TDM 20200: Project 3 — 2023

Motivation: Web scraping takes practice, and it is important to work through a variety of common tasks in order to know how to handle those tasks when you next run into them. In this project, we will use a variety of scraping tools in order to scrape data from zillow.com.

Context: In the previous project, we got our first taste at actually scraping data from a website, and using a parser to extract the information we were interested in. In this project, we will introduce some tasks that will require you to use a tool that let’s you interact with a browser, selenium.

Scope: python, web scraping, selenium

Learning Objectives
  • Review and summarize the differences between XML and HTML/CSV.

  • Use the requests package to scrape a web page.

  • Use the lxml package to filter and parse data from a scraped web page.

  • Use selenium to interact with a browser in order to get a web page to a desired state for scraping.

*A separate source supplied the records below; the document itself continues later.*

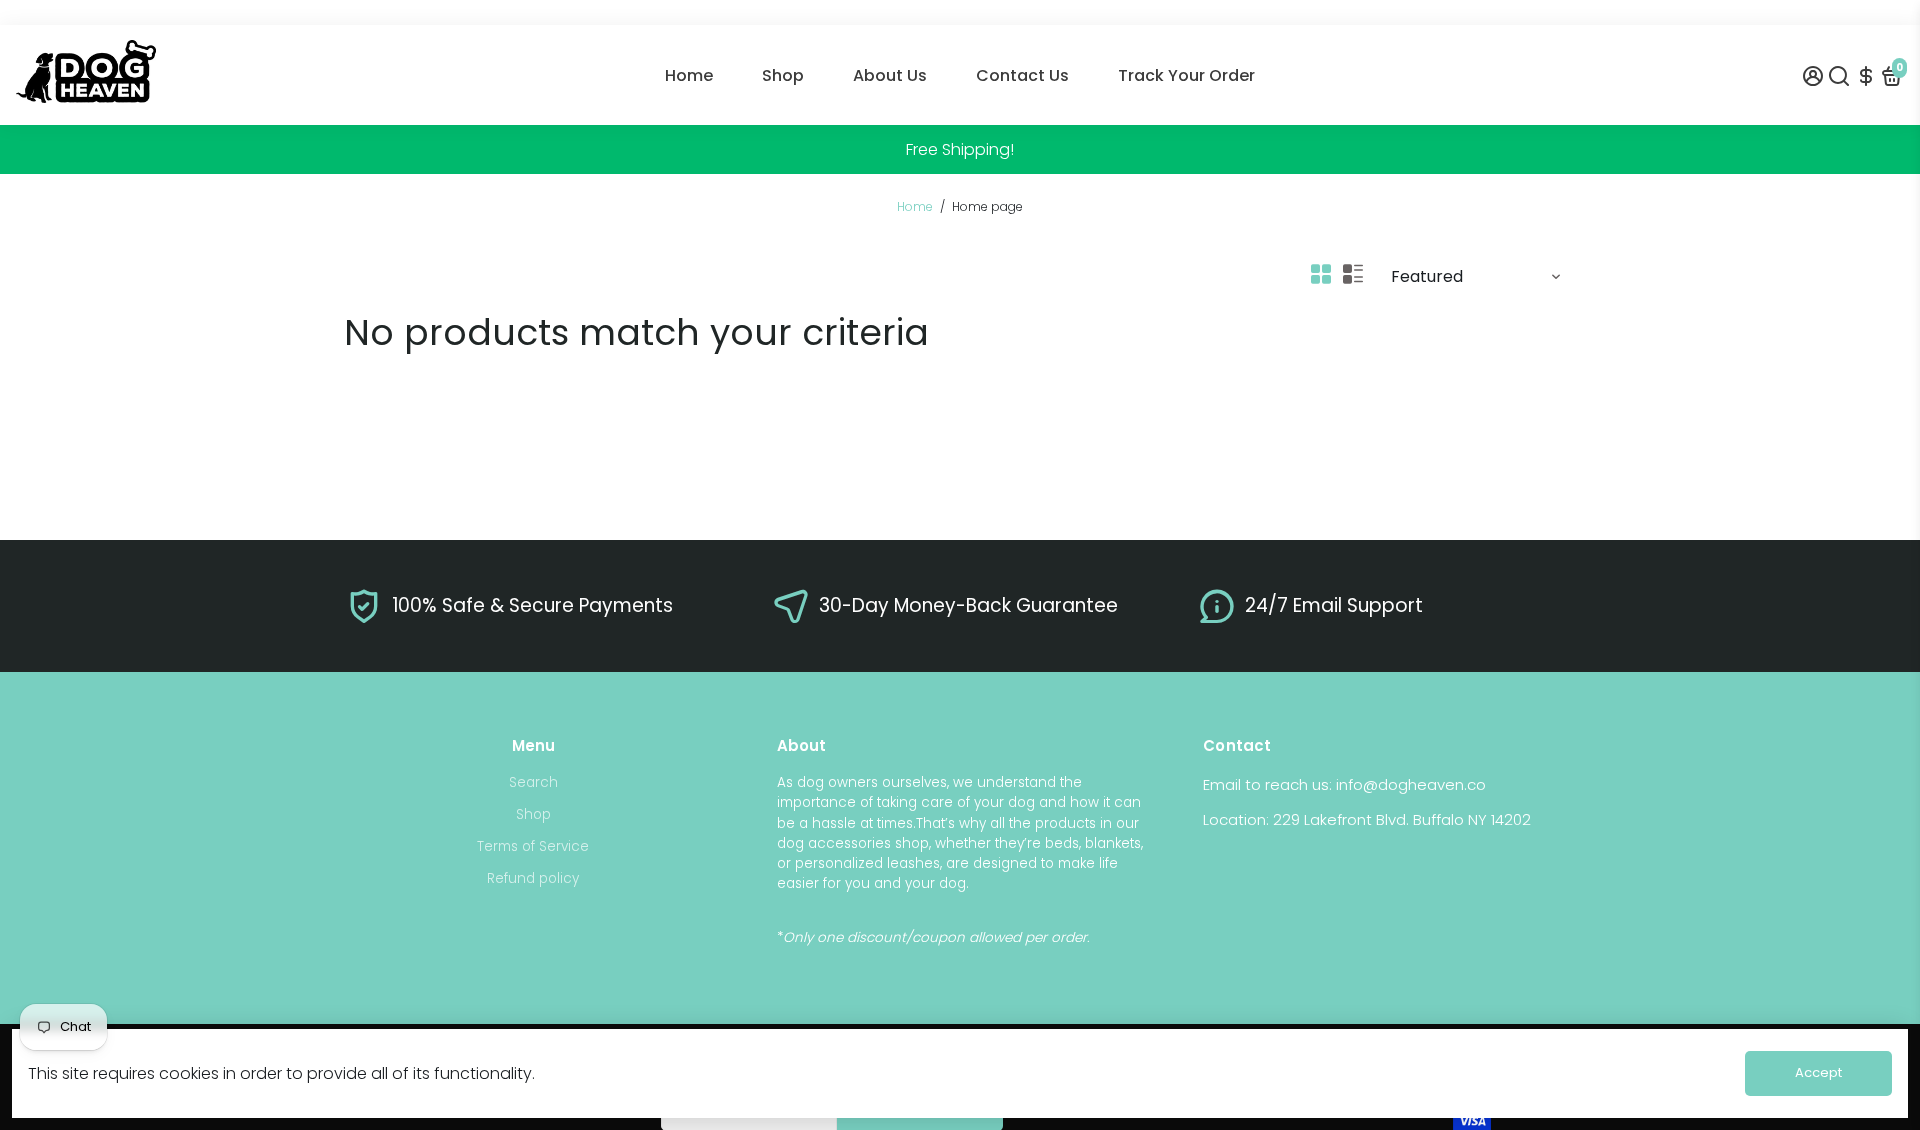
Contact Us (1022, 75)
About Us (890, 75)
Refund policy (533, 878)
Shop (783, 75)
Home (689, 75)
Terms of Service (533, 846)
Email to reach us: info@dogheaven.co (1344, 784)
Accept (1818, 1072)
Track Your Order (1186, 75)
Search (533, 782)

Make sure to read about, and use the template found here, and the important information about projects submissions here.

Questions

Question 1

Pop open a browser and visit zillow.com. Many websites have a similar interface — a bold and centered search bar for a user to interact with.

First, in your browser, type in 32607 into the search bar and press enter/return. There are two possible outcomes of this search, depending on the computer you are using and whether or not you’ve been browsing zillow. The first is your search results. The second a page where the user is asked to select which type of listing they would like to see.

This second option may or may not consistently pop up. For this reason, we’ve included the relevant HTML below, for your convenience.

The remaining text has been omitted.